PROVIDED RECORDS Start Marker

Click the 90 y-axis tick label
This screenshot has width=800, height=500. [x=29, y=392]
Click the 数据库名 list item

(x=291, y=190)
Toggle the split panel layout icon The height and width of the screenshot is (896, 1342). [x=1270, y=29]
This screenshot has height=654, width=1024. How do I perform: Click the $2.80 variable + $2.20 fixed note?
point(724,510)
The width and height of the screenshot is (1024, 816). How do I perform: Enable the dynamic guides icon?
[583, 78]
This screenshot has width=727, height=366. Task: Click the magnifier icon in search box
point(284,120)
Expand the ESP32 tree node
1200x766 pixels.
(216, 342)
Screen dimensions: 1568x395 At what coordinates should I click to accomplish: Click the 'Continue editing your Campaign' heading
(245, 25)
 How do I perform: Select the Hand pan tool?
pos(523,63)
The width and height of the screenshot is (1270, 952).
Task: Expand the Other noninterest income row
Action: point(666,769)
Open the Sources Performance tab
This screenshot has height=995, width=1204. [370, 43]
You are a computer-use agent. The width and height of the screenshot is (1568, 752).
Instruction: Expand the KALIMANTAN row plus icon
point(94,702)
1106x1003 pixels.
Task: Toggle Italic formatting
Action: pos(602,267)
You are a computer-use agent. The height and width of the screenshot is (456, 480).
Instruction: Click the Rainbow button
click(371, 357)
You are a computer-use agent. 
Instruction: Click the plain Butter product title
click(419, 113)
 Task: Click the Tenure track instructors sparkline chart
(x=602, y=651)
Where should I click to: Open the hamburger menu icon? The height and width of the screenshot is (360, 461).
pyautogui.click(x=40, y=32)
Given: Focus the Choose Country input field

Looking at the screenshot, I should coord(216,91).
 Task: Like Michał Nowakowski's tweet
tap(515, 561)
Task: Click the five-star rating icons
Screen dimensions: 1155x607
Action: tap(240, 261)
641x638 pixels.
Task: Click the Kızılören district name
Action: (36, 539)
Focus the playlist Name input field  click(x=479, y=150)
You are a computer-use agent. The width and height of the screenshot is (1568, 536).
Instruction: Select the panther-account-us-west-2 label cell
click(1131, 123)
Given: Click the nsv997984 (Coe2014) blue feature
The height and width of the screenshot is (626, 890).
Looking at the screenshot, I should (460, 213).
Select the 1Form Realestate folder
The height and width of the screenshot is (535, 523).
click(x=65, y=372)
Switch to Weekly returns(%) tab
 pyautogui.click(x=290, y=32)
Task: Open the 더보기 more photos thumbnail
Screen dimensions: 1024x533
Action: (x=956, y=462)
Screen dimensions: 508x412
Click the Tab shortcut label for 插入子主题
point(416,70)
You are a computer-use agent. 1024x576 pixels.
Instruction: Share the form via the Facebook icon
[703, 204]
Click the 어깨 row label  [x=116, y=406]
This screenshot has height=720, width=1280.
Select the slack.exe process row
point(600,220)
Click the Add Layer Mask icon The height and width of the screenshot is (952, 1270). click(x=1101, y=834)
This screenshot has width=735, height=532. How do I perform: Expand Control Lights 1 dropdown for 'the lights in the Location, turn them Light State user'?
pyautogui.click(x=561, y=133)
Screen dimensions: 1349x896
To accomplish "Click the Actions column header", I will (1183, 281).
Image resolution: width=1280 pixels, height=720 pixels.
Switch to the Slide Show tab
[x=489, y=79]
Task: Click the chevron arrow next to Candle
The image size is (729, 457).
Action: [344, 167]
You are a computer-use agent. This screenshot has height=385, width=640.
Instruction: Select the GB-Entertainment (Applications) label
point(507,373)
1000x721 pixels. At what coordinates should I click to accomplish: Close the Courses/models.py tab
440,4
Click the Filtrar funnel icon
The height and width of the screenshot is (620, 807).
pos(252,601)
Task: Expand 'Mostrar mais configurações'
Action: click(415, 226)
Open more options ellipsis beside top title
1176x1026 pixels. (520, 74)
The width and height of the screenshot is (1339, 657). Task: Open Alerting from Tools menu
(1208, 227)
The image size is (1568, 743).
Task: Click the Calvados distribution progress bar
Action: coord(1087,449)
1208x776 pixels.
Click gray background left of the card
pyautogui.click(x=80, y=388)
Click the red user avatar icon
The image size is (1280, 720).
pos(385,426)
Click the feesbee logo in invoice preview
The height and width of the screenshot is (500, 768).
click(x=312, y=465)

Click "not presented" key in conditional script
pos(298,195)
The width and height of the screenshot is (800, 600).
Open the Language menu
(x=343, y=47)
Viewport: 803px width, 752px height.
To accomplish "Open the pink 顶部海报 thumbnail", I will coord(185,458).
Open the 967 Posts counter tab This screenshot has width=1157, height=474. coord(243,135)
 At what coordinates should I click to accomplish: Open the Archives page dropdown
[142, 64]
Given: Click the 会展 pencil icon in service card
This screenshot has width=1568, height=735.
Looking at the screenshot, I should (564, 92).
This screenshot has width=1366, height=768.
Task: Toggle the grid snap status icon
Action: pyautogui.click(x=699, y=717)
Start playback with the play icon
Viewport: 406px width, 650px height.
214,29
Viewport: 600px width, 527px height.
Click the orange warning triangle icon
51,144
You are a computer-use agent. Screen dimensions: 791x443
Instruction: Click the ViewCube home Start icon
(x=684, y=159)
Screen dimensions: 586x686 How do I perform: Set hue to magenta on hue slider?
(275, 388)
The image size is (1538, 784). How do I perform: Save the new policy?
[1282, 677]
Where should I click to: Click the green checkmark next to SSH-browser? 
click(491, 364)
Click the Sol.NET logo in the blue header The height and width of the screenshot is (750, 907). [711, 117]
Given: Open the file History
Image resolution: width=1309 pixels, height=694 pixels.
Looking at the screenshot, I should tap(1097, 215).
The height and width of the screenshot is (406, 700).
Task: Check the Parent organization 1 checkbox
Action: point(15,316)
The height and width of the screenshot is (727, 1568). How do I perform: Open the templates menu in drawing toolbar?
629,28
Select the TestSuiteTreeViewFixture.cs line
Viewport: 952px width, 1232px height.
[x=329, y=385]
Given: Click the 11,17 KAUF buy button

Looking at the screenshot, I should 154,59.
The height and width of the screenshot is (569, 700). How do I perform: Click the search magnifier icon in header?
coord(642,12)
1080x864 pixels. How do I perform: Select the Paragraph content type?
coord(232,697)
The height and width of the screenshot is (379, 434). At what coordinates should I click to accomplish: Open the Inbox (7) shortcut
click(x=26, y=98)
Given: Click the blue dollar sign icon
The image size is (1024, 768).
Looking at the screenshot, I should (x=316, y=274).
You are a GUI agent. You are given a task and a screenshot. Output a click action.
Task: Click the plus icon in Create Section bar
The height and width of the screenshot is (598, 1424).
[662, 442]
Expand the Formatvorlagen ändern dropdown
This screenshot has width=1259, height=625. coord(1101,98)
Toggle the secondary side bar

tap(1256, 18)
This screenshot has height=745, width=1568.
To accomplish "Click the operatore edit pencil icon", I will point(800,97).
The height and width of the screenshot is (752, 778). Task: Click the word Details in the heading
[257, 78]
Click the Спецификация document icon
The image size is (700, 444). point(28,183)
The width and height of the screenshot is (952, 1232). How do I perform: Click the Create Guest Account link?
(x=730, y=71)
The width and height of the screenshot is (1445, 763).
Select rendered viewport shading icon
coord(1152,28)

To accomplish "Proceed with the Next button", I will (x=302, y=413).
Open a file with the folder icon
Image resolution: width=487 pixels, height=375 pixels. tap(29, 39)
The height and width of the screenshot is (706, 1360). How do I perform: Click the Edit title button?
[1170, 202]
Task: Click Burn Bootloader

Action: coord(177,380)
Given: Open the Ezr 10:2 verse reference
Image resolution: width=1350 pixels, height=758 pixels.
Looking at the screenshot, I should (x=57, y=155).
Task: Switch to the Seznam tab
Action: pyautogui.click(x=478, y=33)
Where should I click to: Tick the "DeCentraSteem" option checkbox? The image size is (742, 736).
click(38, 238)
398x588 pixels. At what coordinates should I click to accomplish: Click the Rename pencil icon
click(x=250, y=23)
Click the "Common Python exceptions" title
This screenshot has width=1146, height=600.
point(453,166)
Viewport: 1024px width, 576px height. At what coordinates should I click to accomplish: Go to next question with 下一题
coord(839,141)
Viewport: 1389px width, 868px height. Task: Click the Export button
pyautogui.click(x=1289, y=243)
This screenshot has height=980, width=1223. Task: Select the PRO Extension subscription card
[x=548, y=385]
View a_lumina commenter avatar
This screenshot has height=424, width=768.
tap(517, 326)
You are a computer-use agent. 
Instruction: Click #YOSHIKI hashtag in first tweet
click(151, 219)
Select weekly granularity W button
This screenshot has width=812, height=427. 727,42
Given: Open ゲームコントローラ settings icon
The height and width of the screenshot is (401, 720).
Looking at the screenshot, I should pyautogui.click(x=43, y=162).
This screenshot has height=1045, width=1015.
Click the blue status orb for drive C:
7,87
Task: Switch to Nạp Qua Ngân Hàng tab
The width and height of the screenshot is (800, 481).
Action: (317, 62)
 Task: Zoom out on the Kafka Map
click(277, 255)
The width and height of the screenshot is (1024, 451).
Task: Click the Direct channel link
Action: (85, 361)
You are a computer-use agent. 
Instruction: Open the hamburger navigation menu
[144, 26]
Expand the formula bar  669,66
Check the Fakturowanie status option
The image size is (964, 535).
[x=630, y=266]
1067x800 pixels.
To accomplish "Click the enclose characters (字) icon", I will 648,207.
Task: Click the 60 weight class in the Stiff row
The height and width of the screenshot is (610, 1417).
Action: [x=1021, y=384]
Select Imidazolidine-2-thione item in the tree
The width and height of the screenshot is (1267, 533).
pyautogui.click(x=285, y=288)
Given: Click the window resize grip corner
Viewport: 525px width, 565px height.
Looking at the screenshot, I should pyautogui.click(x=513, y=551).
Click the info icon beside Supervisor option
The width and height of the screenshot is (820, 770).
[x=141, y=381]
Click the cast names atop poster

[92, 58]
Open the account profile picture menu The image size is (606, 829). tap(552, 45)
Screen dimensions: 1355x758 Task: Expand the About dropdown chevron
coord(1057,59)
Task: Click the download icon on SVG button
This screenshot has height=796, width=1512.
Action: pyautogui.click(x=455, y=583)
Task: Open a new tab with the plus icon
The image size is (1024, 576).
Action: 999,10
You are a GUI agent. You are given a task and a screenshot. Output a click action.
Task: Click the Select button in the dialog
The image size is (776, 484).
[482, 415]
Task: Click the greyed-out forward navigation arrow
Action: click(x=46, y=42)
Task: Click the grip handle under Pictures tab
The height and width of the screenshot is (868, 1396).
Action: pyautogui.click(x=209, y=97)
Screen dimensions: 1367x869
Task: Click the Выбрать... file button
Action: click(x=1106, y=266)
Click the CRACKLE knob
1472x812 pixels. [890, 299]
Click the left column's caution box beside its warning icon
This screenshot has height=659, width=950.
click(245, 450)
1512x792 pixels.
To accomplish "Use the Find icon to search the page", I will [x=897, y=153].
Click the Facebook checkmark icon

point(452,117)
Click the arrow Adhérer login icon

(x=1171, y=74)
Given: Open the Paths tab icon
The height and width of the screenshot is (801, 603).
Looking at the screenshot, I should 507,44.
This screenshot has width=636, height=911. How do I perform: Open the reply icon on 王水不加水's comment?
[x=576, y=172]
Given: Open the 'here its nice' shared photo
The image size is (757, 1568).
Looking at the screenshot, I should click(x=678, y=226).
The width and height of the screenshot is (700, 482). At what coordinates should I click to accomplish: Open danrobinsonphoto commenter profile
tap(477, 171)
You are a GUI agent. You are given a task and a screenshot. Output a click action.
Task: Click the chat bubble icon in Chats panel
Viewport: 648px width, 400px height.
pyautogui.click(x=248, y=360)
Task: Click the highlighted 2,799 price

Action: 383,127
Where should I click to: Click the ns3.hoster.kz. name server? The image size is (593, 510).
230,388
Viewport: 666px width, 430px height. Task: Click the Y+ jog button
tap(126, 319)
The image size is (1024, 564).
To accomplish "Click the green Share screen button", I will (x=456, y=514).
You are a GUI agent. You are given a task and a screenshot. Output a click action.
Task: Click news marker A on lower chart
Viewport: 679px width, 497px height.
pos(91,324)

PROVIDED RECORDS End Marker

WHAT IS BEING ASKED |
Lines containing the word "grip" are to be located in the entries and copied.

WRITTEN ANSWER |
Given: Click the window resize grip corner
Task: Click the grip handle under Pictures tab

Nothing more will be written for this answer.